If only they fought with shamans alone… Someone came up with an idea that traditional female clothing reminded of the degraded position of women in the old society. Another decided to “ennoble” the Altai villages along the Chuya Tract by ordering the removal of log yurts. Seditious was even the memory of clan affiliation, which had regulated familial ties since antiquity, blocking the possibility of marriages between close relatives. Needless to speak about observing a number of ancient customs and rituals. They were automatically classified as harmful vestigaes and, it seems, are still not subject to rehabilitation. Ethnographers working in Siberia know how difficult it is to talk to people about that; how deeply forbiddenness and fear are ingrained in their minds. Sometimes people are simply ashamed to think and talk seriously about old signs, beliefs, and customs. The spiritual quest of their ancestors has no value – what could be bitterer? And, remembering the past, we cannot judge people who withdraw into themselves when it comes to the sacred. When expelling antiquity from culture, did anyone think that they deprive people of their sovereign right to have one’s own worldview?
Is it then strange that militant irreligion is increasingly replacing the feeling of love for one’s lesser Motherland, the feeling of one’s place in history? The vast majority of people have no idea of their roots. All they get is skinny brochures that depict – willingly or unwillingly – the history of their native land as a peripheral place, a hopeless outback. The turn to a better life is usually linked with the transition under Russia’s hand. In so doing, dramatic episodes of history are replaced by blissful stories about a “voluntary entry.” The class struggle, of course, begins in Sayan Altai as early as the Iron Age. Meanwhile, “inconvenient” topics and storylines are hushed up. The bogeyman of the much-hyped “nationalism” remains much more frightening for local authorities than the actual process of people losing their face. In the land of the Sartakpai Hero, builders of the Katun hydroelectric power station claim to be successors of his deeds. But as to other mythological figures and stories – one prefers to shuffle them under the rug.
Try to look up the official history of Altai for the truth about the events of 1904. You will read that the nationalist-minded Altai bourgeoisie, with the support of “Japanese agents” (?!), orchestrated an anti-Russian religious movement known as Burkhanism.

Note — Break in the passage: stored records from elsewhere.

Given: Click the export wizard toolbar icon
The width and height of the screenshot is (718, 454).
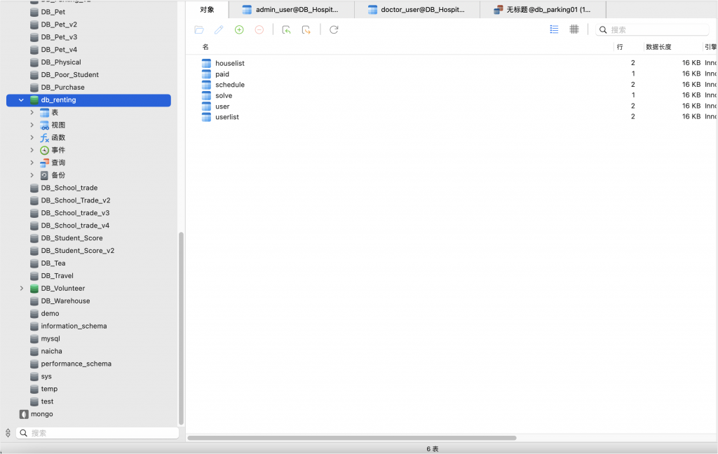Looking at the screenshot, I should 306,30.
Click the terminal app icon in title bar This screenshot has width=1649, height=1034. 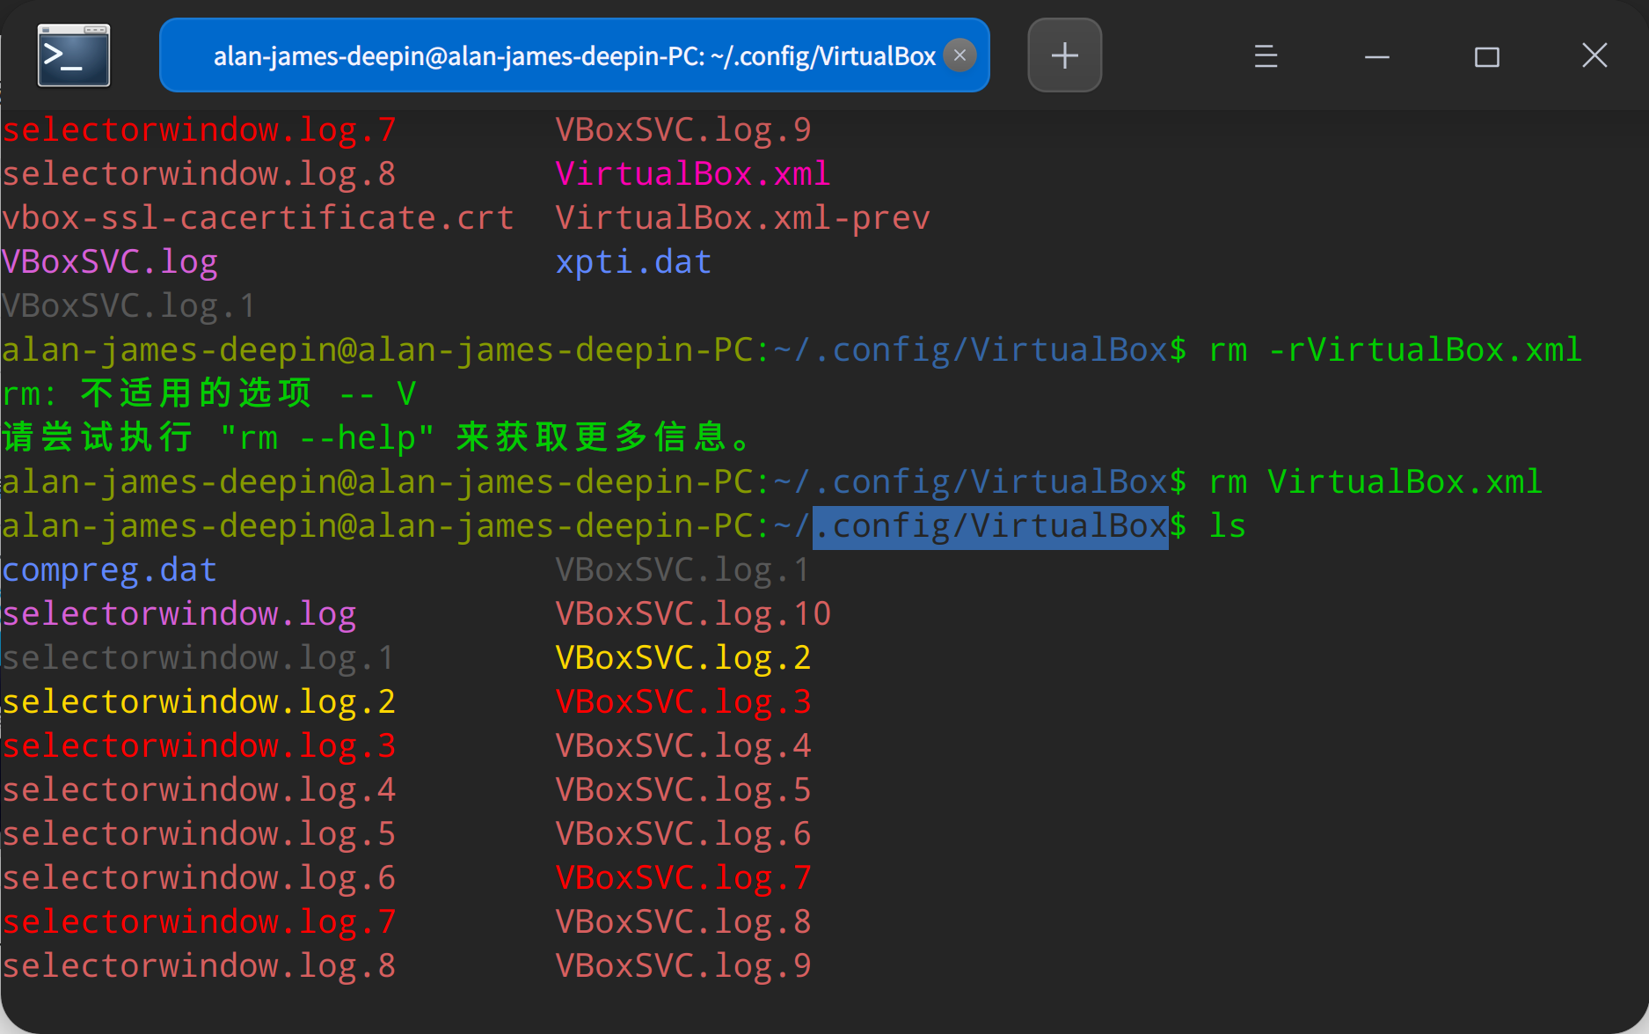coord(74,55)
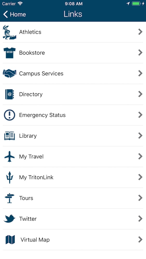The width and height of the screenshot is (146, 259).
Task: Tap the Triton mascot Athletics icon
Action: coord(9,32)

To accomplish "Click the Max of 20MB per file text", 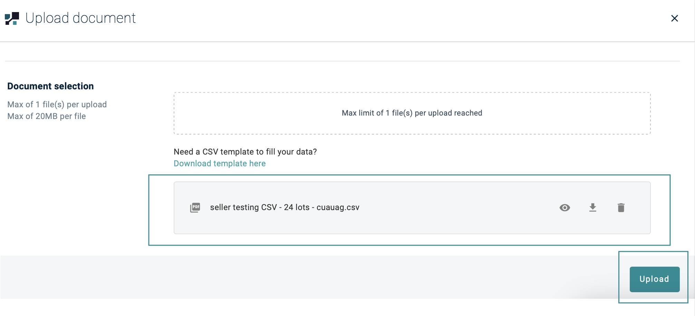I will point(47,116).
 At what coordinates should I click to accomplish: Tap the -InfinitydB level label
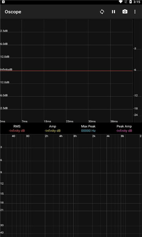(x=6, y=70)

This version was once created by Orthodox missionaries who spread the light of Christ’s teachings in Altai. The zealots of Orthodoxy saw the spread of religious dissent as a threat to their far-reaching plans for Christianization and Russification. The leaders of Burkhanism were arrested and brought to trial, with someone apparently interested in adding a political overtone to the process. It did not work. But three decades later, the version of Japanese agents and accusations of nationalism surfaced again and for long.
Now the time has come – has it not? – to tell the truth about Burkhanism and thereby finally dismiss the ridiculous and offensive charges. First of all, Burkhanism was an indicator of the emerging ethnic self-awareness of the very people who are now called the Altaians. At the beginning of the century, this process entered a qualitatively different phase, and the need for a new ideology arose. Shamanism could not play this role since it grew up in the depths of the clan system and served primarily its needs. Orthodoxy was rejected as a religion alien to the national spiritual values. The conflict with the new reality was growing inevitable. The dream of a golden age, of one’s place in the sun, sought to be fulfilled. And it found an embodiment in the legend of a white horseman-the-messiah, the news of whose arrival spread around Altai with the speed of lightning.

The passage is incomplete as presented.